Next IPCC report will focus on clouds and sea level rises
The Intergovernmental Panel on Climate Change (IPCC) is also planning an extra report on extreme events such as droughts, floods, heat waves or mudslides projected because of global warming.
Michael von Bülow | COP15 Copenhagen | 20/07/2009 07:55
The next assessment report from the Intergovernmental Panel on Climate Change (IPCC), due in 2014, will have more attention on cloud formation and rises in sea level, the head of the panel Rajendra Pachauri said on Friday.
"In the case of clouds we will certainly provide much greater emphasis in this report – clouds, aerosols, black carbon. These are issues that we will certainly cover in much greater detail," he told Reuters in a telephone interview from Venice, where leading scientists met last week to work out an outline to be approved later this year.
"Sea level rise is another issue that...will get much greater in-depth attention," Pachauri said.
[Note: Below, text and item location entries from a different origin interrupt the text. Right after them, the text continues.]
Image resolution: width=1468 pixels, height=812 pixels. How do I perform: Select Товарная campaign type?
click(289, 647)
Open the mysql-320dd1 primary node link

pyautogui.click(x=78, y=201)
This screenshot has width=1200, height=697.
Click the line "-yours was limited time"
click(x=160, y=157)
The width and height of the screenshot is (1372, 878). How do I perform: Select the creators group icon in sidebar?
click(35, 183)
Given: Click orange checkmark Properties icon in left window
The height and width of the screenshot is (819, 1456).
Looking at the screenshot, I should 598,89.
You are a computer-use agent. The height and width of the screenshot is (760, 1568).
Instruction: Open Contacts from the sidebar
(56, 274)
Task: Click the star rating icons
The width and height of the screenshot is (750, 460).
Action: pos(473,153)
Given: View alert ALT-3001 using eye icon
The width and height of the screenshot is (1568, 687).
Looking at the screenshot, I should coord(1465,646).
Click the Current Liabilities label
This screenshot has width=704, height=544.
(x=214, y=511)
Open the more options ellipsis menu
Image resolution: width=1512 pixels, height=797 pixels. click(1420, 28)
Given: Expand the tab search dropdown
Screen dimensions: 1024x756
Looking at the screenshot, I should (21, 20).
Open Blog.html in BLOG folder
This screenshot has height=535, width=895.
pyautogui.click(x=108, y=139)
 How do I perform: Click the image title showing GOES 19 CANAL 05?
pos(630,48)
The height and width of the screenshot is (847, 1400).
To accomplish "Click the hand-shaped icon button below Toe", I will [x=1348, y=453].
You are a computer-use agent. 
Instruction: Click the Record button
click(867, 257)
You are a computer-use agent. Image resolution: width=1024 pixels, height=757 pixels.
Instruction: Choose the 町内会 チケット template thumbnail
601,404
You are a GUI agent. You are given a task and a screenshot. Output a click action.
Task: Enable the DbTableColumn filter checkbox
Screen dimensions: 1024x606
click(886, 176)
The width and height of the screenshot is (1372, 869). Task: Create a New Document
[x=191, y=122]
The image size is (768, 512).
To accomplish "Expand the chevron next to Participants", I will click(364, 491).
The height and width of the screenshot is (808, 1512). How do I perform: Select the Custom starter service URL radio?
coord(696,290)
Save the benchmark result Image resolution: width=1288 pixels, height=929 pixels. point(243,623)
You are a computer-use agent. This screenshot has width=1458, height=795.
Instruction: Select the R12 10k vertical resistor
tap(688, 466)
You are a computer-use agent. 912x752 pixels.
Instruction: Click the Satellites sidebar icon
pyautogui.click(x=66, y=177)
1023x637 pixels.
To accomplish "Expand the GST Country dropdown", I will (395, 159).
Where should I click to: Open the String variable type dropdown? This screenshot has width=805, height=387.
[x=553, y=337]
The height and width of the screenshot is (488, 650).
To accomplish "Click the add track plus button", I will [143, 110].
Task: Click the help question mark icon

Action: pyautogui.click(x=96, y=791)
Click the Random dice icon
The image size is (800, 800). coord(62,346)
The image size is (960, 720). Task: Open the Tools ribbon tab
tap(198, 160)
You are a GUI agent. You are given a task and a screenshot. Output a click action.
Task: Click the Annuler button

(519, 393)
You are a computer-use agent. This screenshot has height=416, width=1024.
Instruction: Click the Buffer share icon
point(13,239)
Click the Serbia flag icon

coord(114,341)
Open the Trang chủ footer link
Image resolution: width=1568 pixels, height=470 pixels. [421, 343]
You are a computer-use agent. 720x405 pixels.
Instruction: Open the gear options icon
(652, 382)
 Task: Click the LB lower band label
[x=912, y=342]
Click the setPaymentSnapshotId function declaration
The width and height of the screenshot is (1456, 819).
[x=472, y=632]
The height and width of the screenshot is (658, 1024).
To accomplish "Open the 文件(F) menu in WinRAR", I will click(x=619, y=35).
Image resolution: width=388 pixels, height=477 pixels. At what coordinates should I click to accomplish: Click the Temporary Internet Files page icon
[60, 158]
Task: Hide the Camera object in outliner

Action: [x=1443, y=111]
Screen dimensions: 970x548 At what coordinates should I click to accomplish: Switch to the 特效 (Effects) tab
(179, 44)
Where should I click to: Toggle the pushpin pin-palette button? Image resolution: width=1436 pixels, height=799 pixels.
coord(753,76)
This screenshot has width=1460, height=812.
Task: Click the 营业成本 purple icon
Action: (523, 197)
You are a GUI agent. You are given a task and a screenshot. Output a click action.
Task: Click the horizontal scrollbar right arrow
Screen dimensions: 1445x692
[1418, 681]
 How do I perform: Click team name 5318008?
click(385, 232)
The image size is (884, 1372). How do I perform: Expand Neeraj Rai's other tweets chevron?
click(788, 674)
The next report by the IPCC, which shared the 2007 Nobel Prize with climate activist and former US Vice President Al Gore, is intended to guide nations after the planned agreement of a new UN climate treaty in Copenhagen this December.
In addition to the assessment report the IPCC is planning an extra report on extreme events such as droughts, floods, heat waves or mudslides projected because of global warming.